張「ああ、虎城兄。もうごまかしあうのはやめましょうよ」

 二人、笑い出す。

Cap321_3




歴史解説

「反蒋抗日」「連蒋抗日」「逼蒋抗日」・・・・・・なんかいろいろでてきましたが、ちょっとまとめてみます。

 って、私もちゃんと調べないで、ハンパな知識だけで書いているので、あんまり信用しないでください。特に「逼蒋抗日」なんてほとんどノリで書いています。

反蒋抗日:蒋介石に反対し、抗日をする。共産党の当初の主張。蒋介石を売国奴と見なし、抗日統一戦線には当然含めない(統一戦線に愛国的民族的ブルジョアジーおよび国民党員も加えるのが従来の主張と違う)。むしろ抗日のためには「売国奴」蒋介石の打倒が先決であるとする見方。ドラマ中でも李宗仁らが「反蒋抗日」を掲げて蜂起し失敗した。現実的には受け入れられない主張。

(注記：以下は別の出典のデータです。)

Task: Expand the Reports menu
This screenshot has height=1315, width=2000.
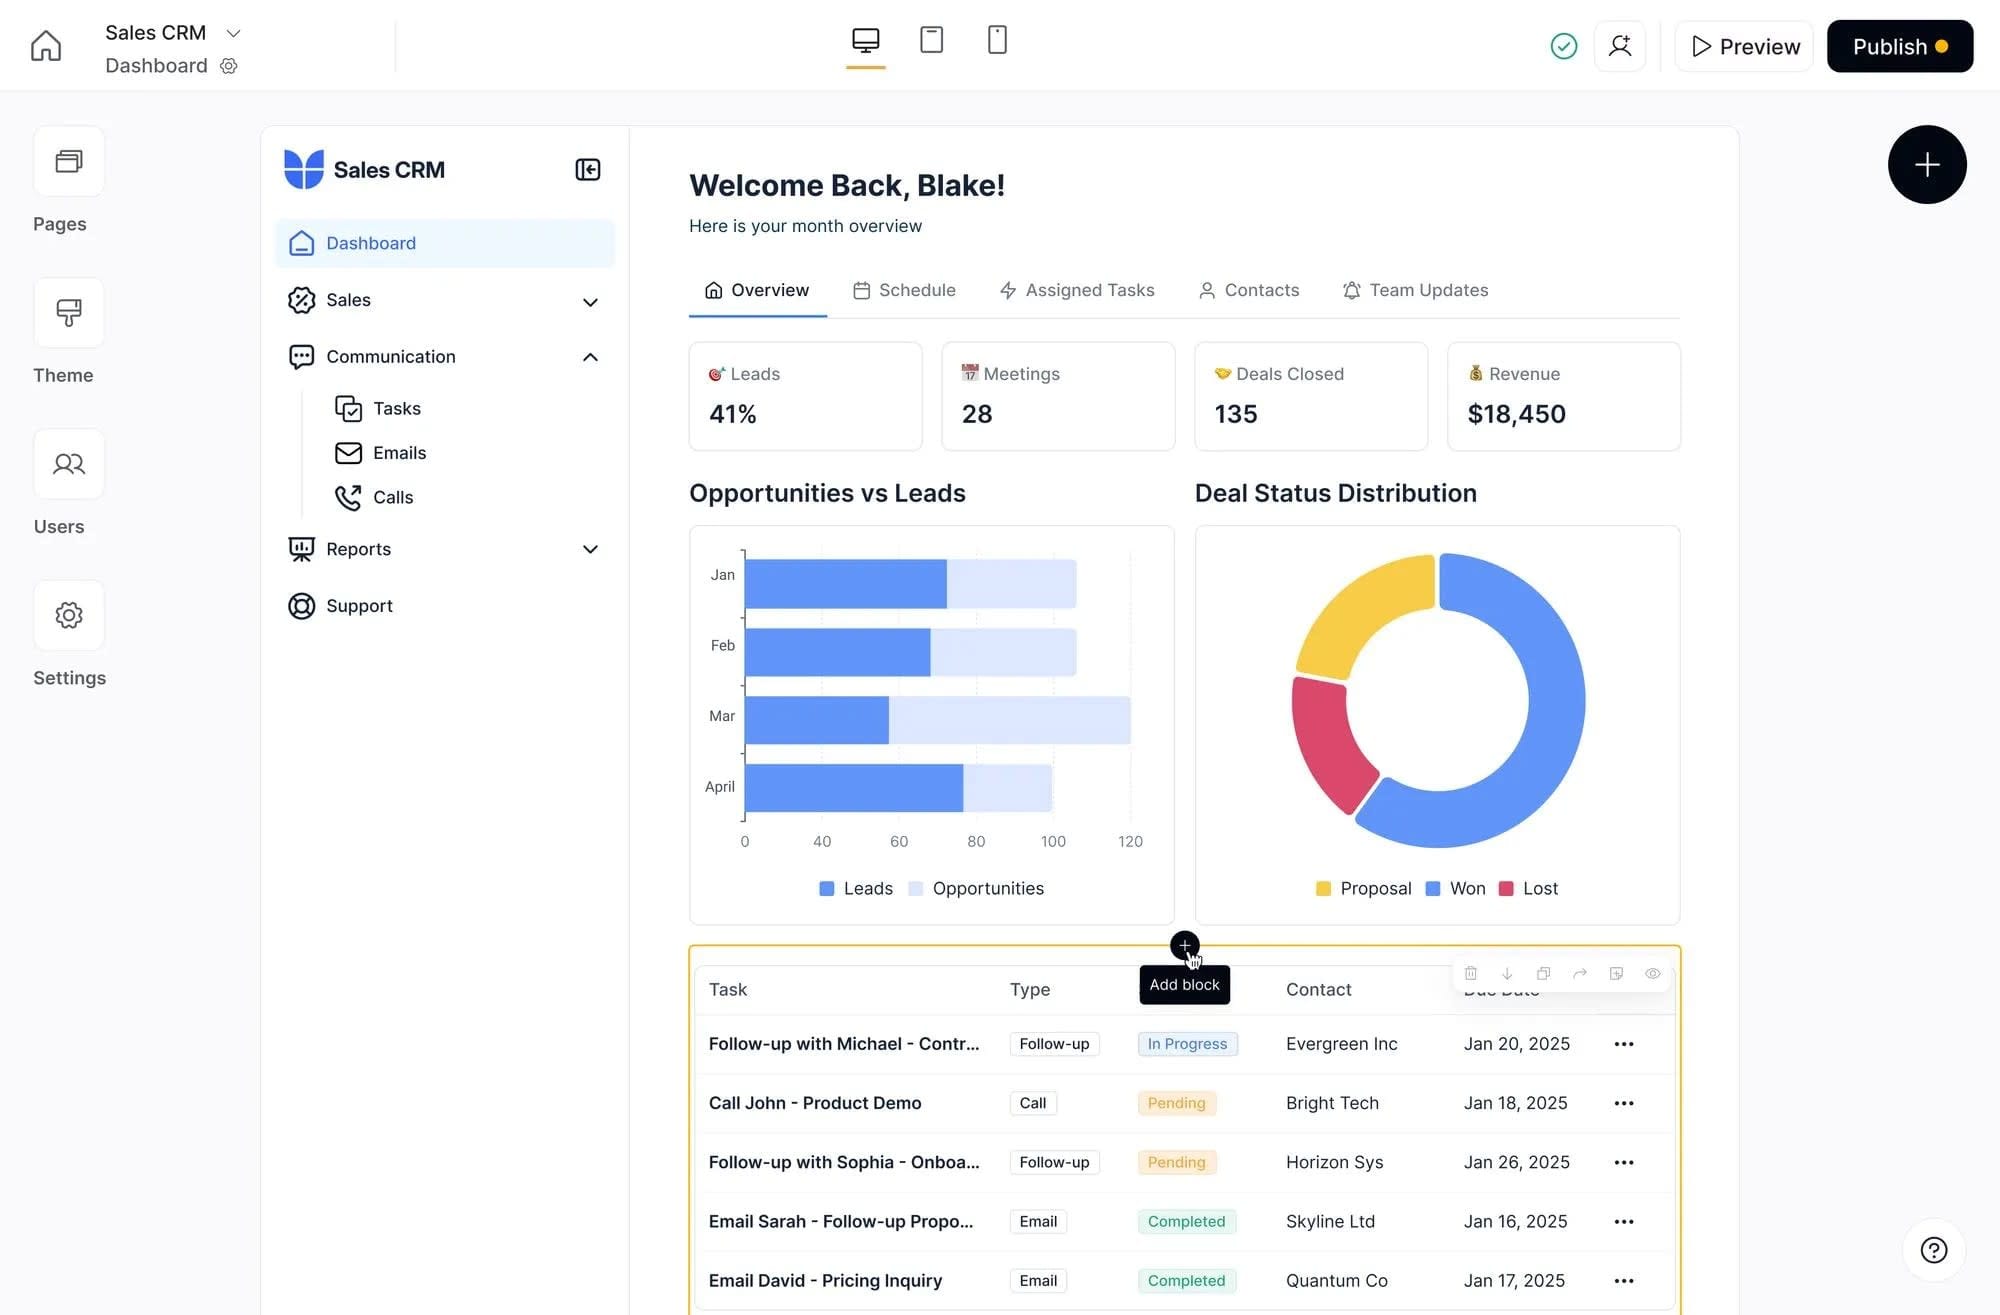Action: 590,549
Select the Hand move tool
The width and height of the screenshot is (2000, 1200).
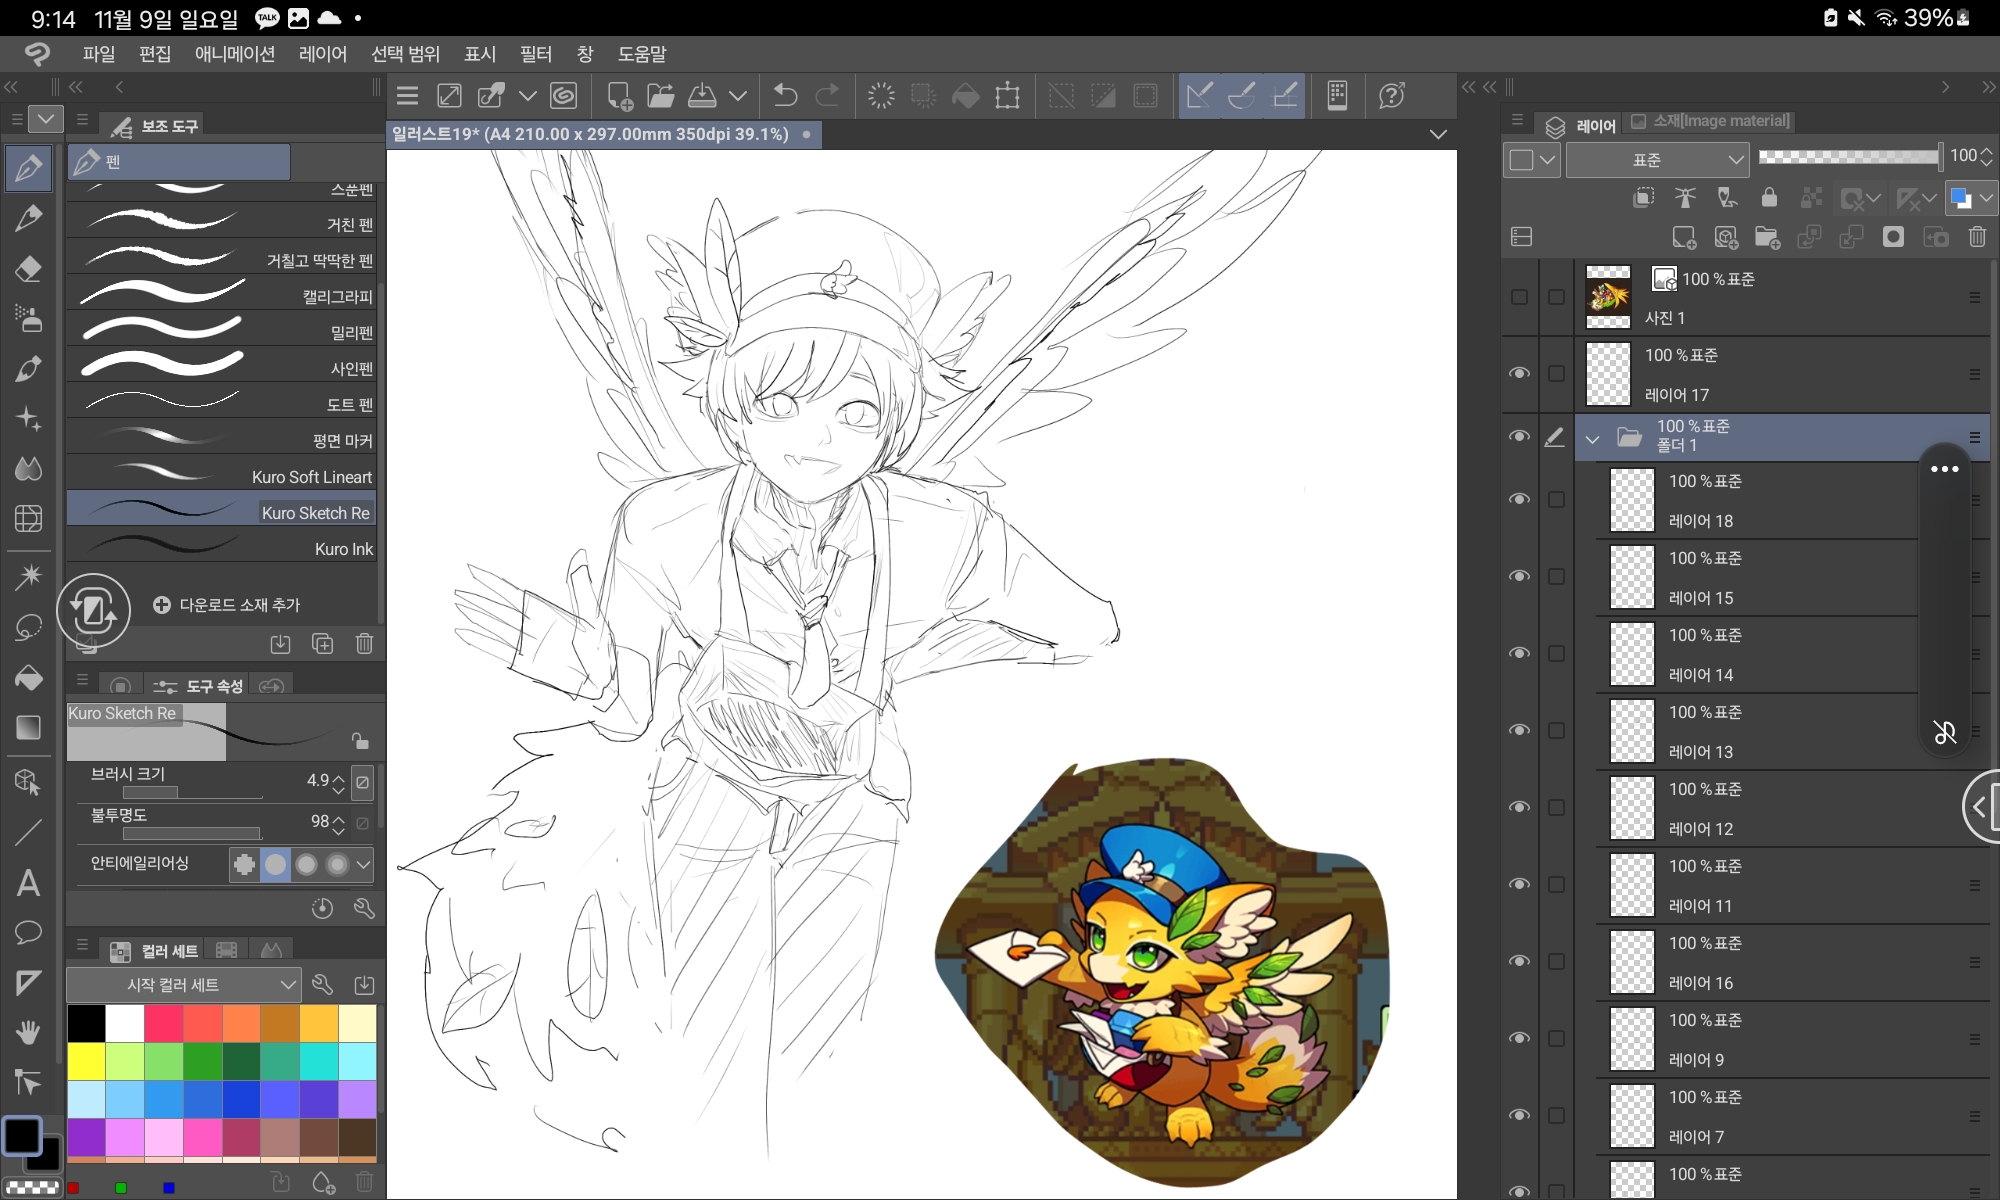pos(28,1031)
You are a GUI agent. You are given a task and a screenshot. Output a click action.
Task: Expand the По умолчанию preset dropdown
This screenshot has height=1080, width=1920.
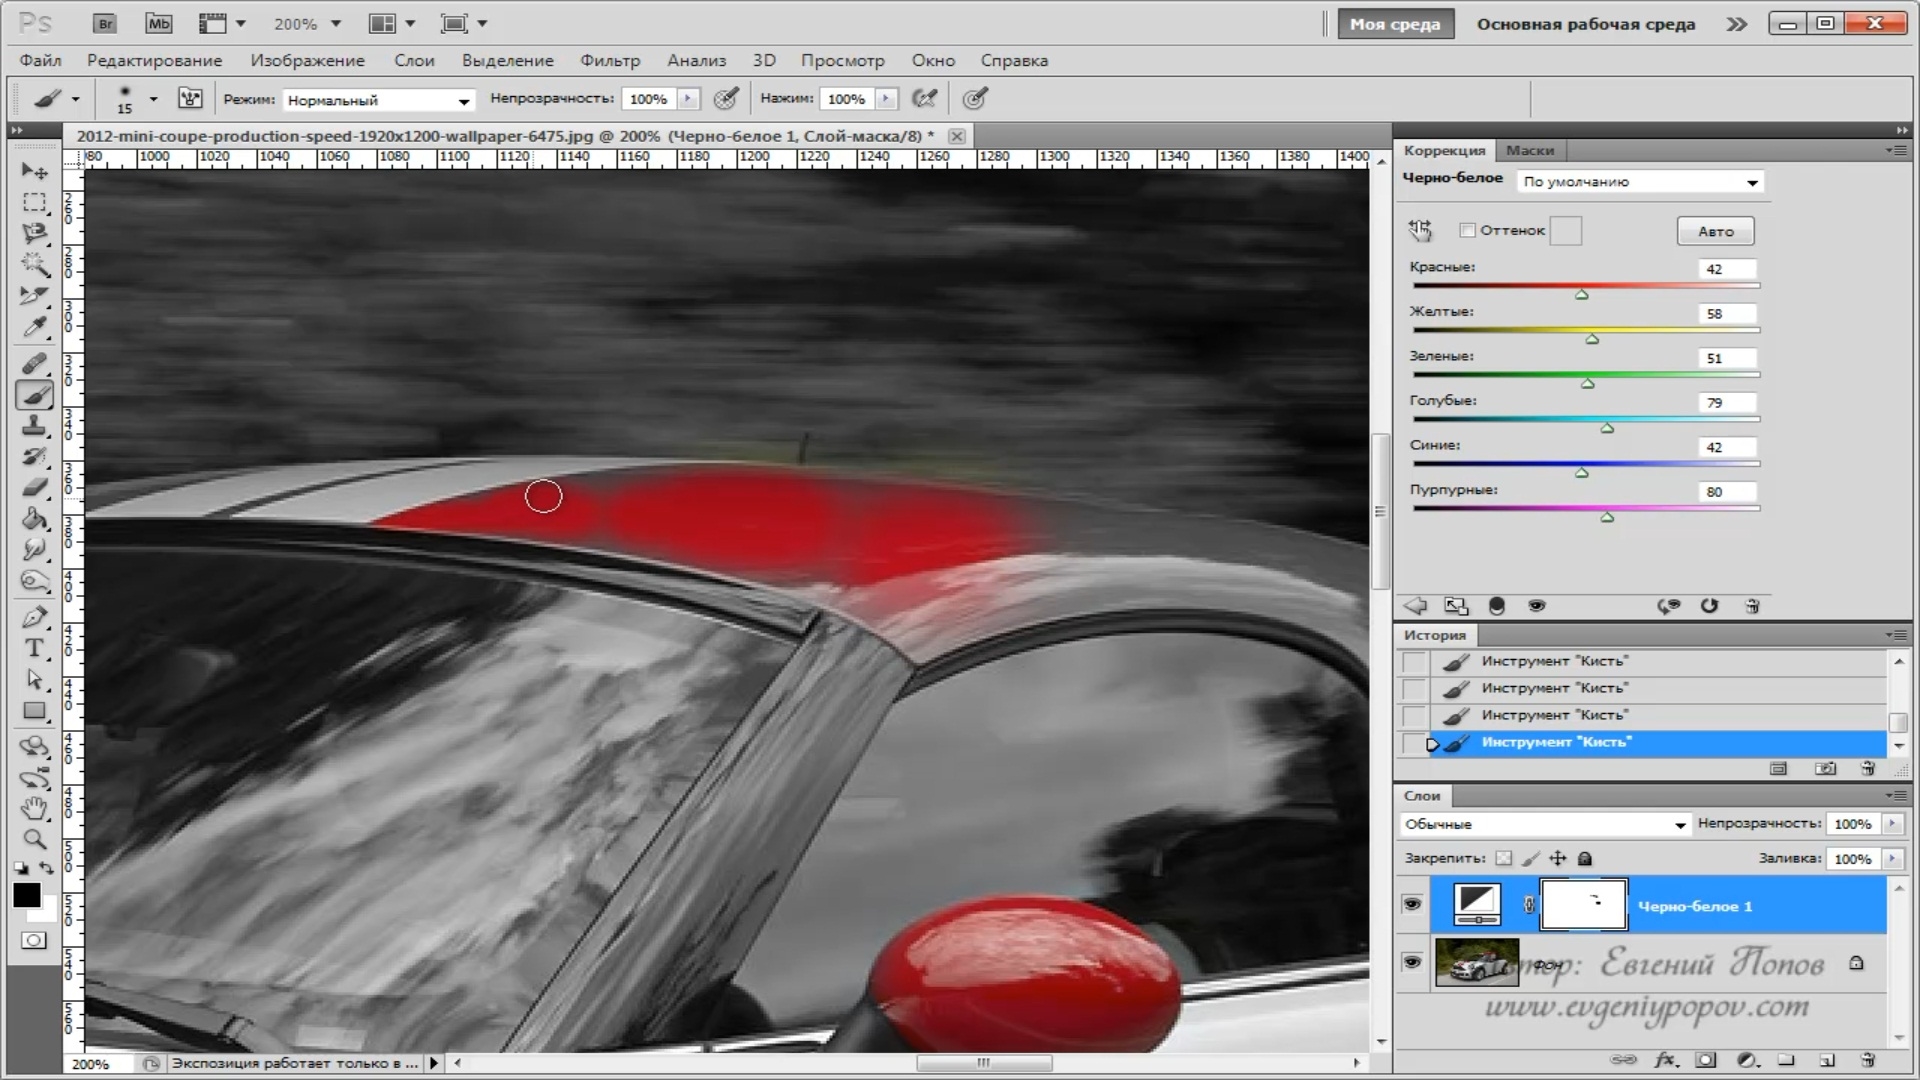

連蒋抗日:蒋介石と連合して、抗日を行う。張学良の当初の主張。蒋介石は今のままで十分に愛国的民族主義者だと見なし、彼をリーダーとする。しかし蒋介石は抗日に消極的だと見なされており、これまた現段階では非現実的な主張。

逼蒋抗日:蒋介石に抗日を迫る。蒋介石は売国奴ではなく民族主義者であるが、現段階では抗日に消極的でその内実にも問題がある。蒋介石が抗日に積極的になりやすい世論,情勢を形成し、その過程で彼の抗日の問題点を矯正する。統一戦線結成後の彼の位置づけはあいまい。しかし、反蒋も連蒋にも距離を置きたい多くの勢力の支持を得やすく、国民的合意を得られそうな案である。

以下、腐女子語り(反転)。

 楊虎城の命で共産党に医薬品を送っていた現場を押さえられ捕まってしまった西北軍の特務連長・梁宇豪。捕まえたのは東北軍の特務連長・孫銘九。

 かつて(2話)で、喧嘩を始めた両軍の兵士をなかなかの連携プレーで取り押さえた二人が、いまや捕まえた者と捕まった者になってしまった。

 梁宇豪は張学良によって楊虎城の前に引き出されるが、楊への申し訳なさからうつむく梁を見る孫銘九の複雑そうな表情がなんとも言えない。

 なんだか、特務繋がりという枠を超えた感情がそこにはあるように思える場面だった。いっそ二人の間に何かあっても全然違和感なし! というよりむしろありそう(何かって何が?)

 このドラマは張学良と楊虎城メインで進んでいるが、その裏でこの二人が密かなサイドストーリーを進行させていたら萌える! いっそ一話使ってやってくれ!

 で、その二人がいまやこんなことに!

 でも孫銘九は張学良の忠実な特務なので、彼のためなら何でもするし、意見しようなんて思ってもいない。なかなかつらい立場だ。でもでも張学良が何とか梁のことを見逃してくれないかなぁ、とでも言いたげな目で張学良と梁宇豪を伺っている様子が良いのです。